The revival of the Maoist movement in India and its appearance in Nepal represent a phenomenon that goes against the trend of international communism. At a time when the doctrine seems to have run its course in both Russia and China - once the two main bastions of the creed - and is surviving precariously in isolated outposts like North Korea, Cuba and Laos, it is a matter of surprise that the most violent version of the dogma has reared its head in South Asia.
It is almost as if a mysterious, pagan cult associated with bloody rituals has somehow managed to retain a fairly large number of its secret band of followers to pose a renewed threat to established regimes after a period of quiescence.

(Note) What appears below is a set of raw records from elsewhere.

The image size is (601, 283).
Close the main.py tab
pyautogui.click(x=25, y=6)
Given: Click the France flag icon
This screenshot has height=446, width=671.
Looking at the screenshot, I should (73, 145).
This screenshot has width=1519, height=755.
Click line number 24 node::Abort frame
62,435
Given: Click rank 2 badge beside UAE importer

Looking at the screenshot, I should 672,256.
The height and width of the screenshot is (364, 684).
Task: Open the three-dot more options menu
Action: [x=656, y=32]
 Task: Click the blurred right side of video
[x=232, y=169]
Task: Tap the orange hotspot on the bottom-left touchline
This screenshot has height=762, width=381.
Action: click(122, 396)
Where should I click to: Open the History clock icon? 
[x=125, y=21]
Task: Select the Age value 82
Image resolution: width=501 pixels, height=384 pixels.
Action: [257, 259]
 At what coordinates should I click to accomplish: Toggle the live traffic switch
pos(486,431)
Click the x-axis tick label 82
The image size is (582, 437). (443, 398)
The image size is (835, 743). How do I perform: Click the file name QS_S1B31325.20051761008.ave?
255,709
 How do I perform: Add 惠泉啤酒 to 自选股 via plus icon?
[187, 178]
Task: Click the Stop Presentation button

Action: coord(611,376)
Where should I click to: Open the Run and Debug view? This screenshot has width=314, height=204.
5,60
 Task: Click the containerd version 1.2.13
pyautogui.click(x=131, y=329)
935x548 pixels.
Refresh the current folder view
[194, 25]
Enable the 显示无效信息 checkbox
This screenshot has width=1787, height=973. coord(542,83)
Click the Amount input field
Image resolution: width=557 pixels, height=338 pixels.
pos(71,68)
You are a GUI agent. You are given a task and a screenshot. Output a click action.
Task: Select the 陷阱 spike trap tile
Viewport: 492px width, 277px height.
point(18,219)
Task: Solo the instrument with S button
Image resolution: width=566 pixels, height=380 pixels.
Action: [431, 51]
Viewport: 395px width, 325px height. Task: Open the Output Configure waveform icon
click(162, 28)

It would have been understandable if the Maoists had grown in numbers and organisational skill in the 1970s when China under Mao Zedong openly urged them to spread the 'prairie fire' of revolution. It was indeed as a result of Chinese inspiration that the Maoists under their charismatic leader Charu Mazumdar broke away from the Communist Party of India-Marxist (CPI-M) in West Bengal in 1969 to emulate the Maoist example of guerrilla warfare in the countryside. The first shots - or, rather, bows and arrows - were fired in Naxalbari village in West Bengal in 1967, giving the uprising the name of the Naxalite movement.
However, the determined steps taken by the Indian government, with the tacit support of the CPI-M, along with several splits in the ranks of the Maoists, had decimated the movement within a decade. It was during this period that the term 'encounter killings' entered the lexicon as the police ruthlessly eliminated hundreds of mostly young men in staged shootouts - euphemistically called encounters - whom they nabbed on the suspicion of being Naxalites.
Mazumdar's death in police custody in Kolkata also removed the ideological inspiration for the movement. But, even more important, China began to lose interest in exporting revolution after Mao's death with the result that the Maoist movement lost its momentum.
By the mid-80s, therefore, it seemed that the Marxist-Leninists, as the Naxalites liked to call themselves, no longer posed a major problem, not least because several of its stalwarts, Vinod Mishra, Satyanarain Sinha, Kanu Sanyal and others, admitted the folly of their ways and emerged from the underground. Some even began participating in the parliamentary process, forsaking their earlier description of parliament as a 'pigsty'.
Yet, even if the 'prairie fire' was doused, it was not stamped out. Evidently, the flames continued to flicker silently out of eyesight as the complacent law and order authorities believed that Naxalism was dead. They are now paying the price for their negligence since the Maoists seem to have been able to establish their strongholds over large areas in Andhra Pradesh, Madhya Pradesh, Chhattisgarh, Bihar and Jharkhand.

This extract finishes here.